Another important thing to be aware of is that the average O/E ratio of operative mortality is lower than 1 in this cohort (Figure), naturally because the risk model was based on past cases, and this means that Japanese cardiac surgical centers have been improving SAVR outcomes in elderly patients.

The strengths of our study include the large sample size and rich clinical information. Including hospital SAVR volume as a covariate is unique and was important to assess the association of in-hospital TAVR availability and SAVR outcomes in this study. We categorized SAVR cases performed before TAVR introduction in each TAVR center into the non-TAVR center group, which is also unique and important in the assessment of the association between in-hospital TAVR availability and SAVR outcomes in this study.

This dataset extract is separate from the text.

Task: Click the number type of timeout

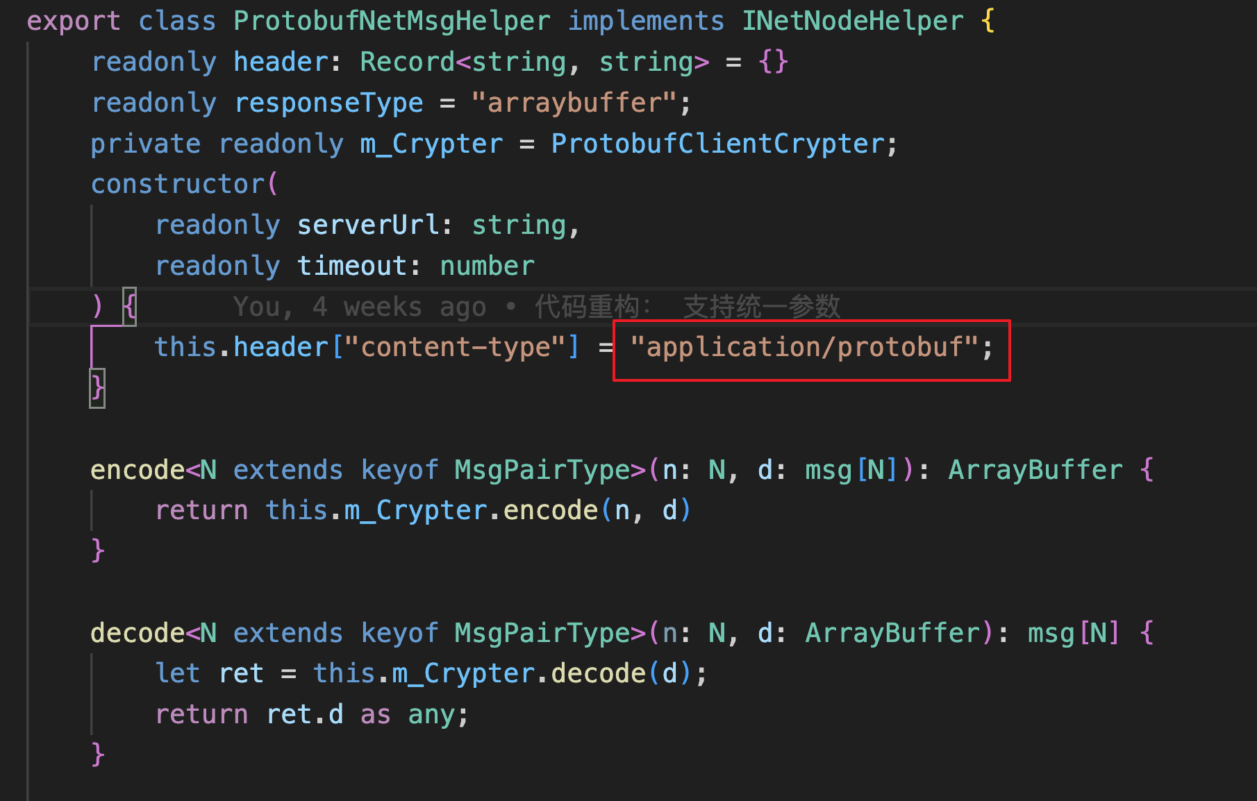Action: pyautogui.click(x=488, y=266)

On the other hand, there are several limitations. We did not review the appropriateness of the operative indication of aortic valve disease in each case. Also, we did not review some operative risk factors such as frailty, calcification of the ascending aorta and chest wall deformity, which are potential confounding factors. As we described, however, old patients with those risk factors are supposed to be referred to TAVR. Furthermore, we did not review institutional resource data, which is also a potential confounding factor. To adjust for these factors, we included institutional SAVR volume as a covariate in our multivariable models because case volume reflects institutional human and material resources to a certain degree. Lastly, we limited the study population to patients aged 80 years or older, and this population might not be the primary candidates of SAVR once TAVR for low-risk patients is approved. We should conduct further investigation in all age groups based on the results of this study.

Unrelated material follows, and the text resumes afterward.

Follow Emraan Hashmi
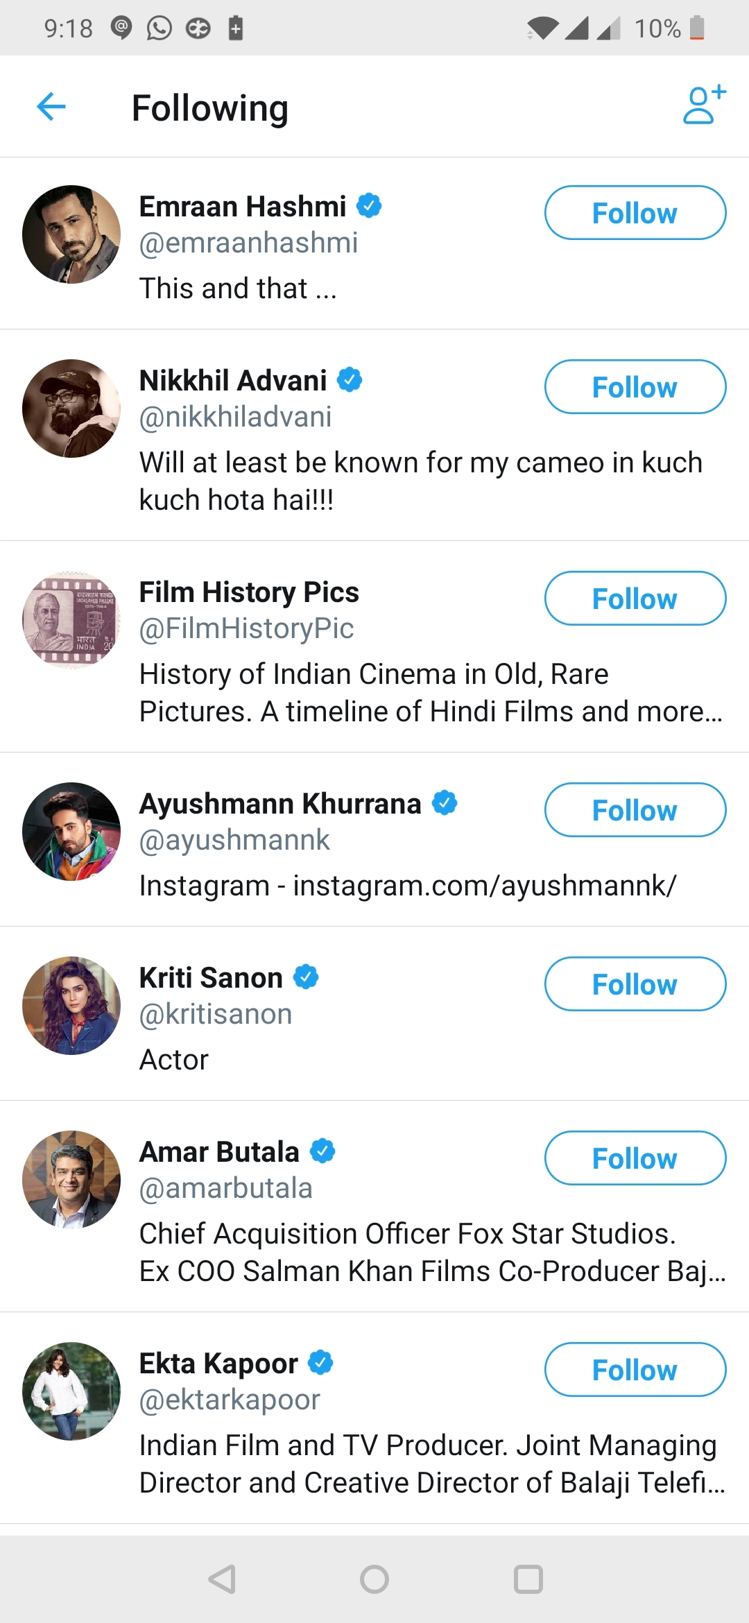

Our findings did not show that all non-TAVR centers had poor outcomes of SAVR. Some non-TAVR centers have demonstrated excellent outcomes. However, our findings suggest clinical benefits for elderly patients with aortic valve disease of undergoing SAVR at TAVR centers.

In conclusion, in-hospital TAVR availability was associated with lower operative mortality and composite complication rates after SAVR among elderly patients. This association was statistically significant among intermediate/high-risk patients but not significant among low-risk patients.

Acknowledgments

We express our sincere gratitude to Dr. Shinichi Takamoto and all those involved in the organization, management and data collection of JCVSD. This research was supported by the JADECOM grant to the Department of Cardiovascular Surgery at Tokyo Bay Urayasu Ichikawa Medical Center.

Data Availability

The deidentified participant data will not be shared.

Disclosure

This research was supported by the JADECOM grant to the Department of Cardiovascular Surgery at Tokyo Bay Urayasu Ichikawa Medical Center.

IRB Information

This study was approved by the Data Utilization Committee of the JCVSD (A0091, A0097).